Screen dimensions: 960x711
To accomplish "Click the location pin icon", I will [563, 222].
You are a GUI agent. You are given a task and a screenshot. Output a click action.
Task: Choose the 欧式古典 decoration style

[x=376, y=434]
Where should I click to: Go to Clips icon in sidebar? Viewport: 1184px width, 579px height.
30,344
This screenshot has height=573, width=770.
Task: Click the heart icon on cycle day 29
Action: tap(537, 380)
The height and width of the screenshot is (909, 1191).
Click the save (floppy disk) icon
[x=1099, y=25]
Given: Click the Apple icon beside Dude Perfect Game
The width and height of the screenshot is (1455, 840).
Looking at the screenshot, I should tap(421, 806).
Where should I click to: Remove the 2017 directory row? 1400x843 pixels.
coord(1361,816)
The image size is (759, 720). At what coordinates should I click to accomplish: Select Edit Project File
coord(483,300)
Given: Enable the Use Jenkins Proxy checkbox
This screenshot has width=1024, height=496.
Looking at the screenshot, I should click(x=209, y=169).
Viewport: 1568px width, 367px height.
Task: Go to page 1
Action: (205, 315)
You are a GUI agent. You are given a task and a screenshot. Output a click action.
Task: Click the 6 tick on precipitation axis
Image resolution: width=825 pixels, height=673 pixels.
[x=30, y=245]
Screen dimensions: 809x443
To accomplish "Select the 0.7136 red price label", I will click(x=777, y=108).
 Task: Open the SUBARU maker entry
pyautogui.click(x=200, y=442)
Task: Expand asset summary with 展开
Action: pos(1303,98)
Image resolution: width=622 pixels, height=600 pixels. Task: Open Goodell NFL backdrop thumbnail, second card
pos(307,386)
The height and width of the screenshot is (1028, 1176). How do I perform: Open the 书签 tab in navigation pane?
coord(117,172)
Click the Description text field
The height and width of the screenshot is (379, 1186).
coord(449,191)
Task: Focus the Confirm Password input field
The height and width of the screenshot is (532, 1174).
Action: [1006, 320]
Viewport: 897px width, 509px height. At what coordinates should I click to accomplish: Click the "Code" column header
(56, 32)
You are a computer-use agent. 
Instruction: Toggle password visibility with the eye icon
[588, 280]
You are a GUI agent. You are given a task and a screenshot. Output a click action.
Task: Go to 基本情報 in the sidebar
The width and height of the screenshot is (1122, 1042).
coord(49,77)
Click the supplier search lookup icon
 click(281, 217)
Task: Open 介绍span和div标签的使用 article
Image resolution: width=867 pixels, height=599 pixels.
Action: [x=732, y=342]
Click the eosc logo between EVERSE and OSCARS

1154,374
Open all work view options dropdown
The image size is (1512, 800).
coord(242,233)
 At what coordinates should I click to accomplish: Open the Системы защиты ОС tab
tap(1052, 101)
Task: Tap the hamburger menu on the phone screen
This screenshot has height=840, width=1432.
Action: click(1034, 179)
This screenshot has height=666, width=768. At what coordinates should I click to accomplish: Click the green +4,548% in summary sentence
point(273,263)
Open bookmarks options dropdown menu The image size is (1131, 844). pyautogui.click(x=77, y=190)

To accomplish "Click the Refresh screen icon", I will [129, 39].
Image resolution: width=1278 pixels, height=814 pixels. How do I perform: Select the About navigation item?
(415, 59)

### STATED PROBLEM
Reproduce all of the entries above verbatim, line by line, with nothing added or left out.

### ANSWER TO THE EXERCISE
Screen dimensions: 960x711
To accomplish "Click the location pin icon", I will [563, 222].
You are a GUI agent. You are given a task and a screenshot. Output a click action.
Task: Choose the 欧式古典 decoration style

[x=376, y=434]
Where should I click to: Go to Clips icon in sidebar? Viewport: 1184px width, 579px height.
30,344
This screenshot has height=573, width=770.
Task: Click the heart icon on cycle day 29
Action: tap(537, 380)
The height and width of the screenshot is (909, 1191).
Click the save (floppy disk) icon
[x=1099, y=25]
Given: Click the Apple icon beside Dude Perfect Game
The width and height of the screenshot is (1455, 840).
Looking at the screenshot, I should tap(421, 806).
Where should I click to: Remove the 2017 directory row? 1400x843 pixels.
coord(1361,816)
The image size is (759, 720). At what coordinates should I click to accomplish: Select Edit Project File
coord(483,300)
Given: Enable the Use Jenkins Proxy checkbox
This screenshot has width=1024, height=496.
Looking at the screenshot, I should click(x=209, y=169).
Viewport: 1568px width, 367px height.
Task: Go to page 1
Action: (205, 315)
You are a GUI agent. You are given a task and a screenshot. Output a click action.
Task: Click the 6 tick on precipitation axis
Image resolution: width=825 pixels, height=673 pixels.
[x=30, y=245]
Screen dimensions: 809x443
To accomplish "Select the 0.7136 red price label", I will click(x=777, y=108).
 Task: Open the SUBARU maker entry
pyautogui.click(x=200, y=442)
Task: Expand asset summary with 展开
Action: pos(1303,98)
Image resolution: width=622 pixels, height=600 pixels. Task: Open Goodell NFL backdrop thumbnail, second card
pos(307,386)
The height and width of the screenshot is (1028, 1176). How do I perform: Open the 书签 tab in navigation pane?
coord(117,172)
Click the Description text field
The height and width of the screenshot is (379, 1186).
coord(449,191)
Task: Focus the Confirm Password input field
The height and width of the screenshot is (532, 1174).
Action: [1006, 320]
Viewport: 897px width, 509px height. At what coordinates should I click to accomplish: Click the "Code" column header
(56, 32)
You are a computer-use agent. 
Instruction: Toggle password visibility with the eye icon
[588, 280]
You are a GUI agent. You are given a task and a screenshot. Output a click action.
Task: Go to 基本情報 in the sidebar
The width and height of the screenshot is (1122, 1042).
coord(49,77)
Click the supplier search lookup icon
 click(281, 217)
Task: Open 介绍span和div标签的使用 article
Image resolution: width=867 pixels, height=599 pixels.
Action: [x=732, y=342]
Click the eosc logo between EVERSE and OSCARS

1154,374
Open all work view options dropdown
The image size is (1512, 800).
coord(242,233)
 At what coordinates should I click to accomplish: Open the Системы защиты ОС tab
tap(1052, 101)
Task: Tap the hamburger menu on the phone screen
This screenshot has height=840, width=1432.
Action: click(1034, 179)
This screenshot has height=666, width=768. At what coordinates should I click to accomplish: Click the green +4,548% in summary sentence
point(273,263)
Open bookmarks options dropdown menu The image size is (1131, 844). pyautogui.click(x=77, y=190)

To accomplish "Click the Refresh screen icon", I will [129, 39].
Image resolution: width=1278 pixels, height=814 pixels. How do I perform: Select the About navigation item?
(415, 59)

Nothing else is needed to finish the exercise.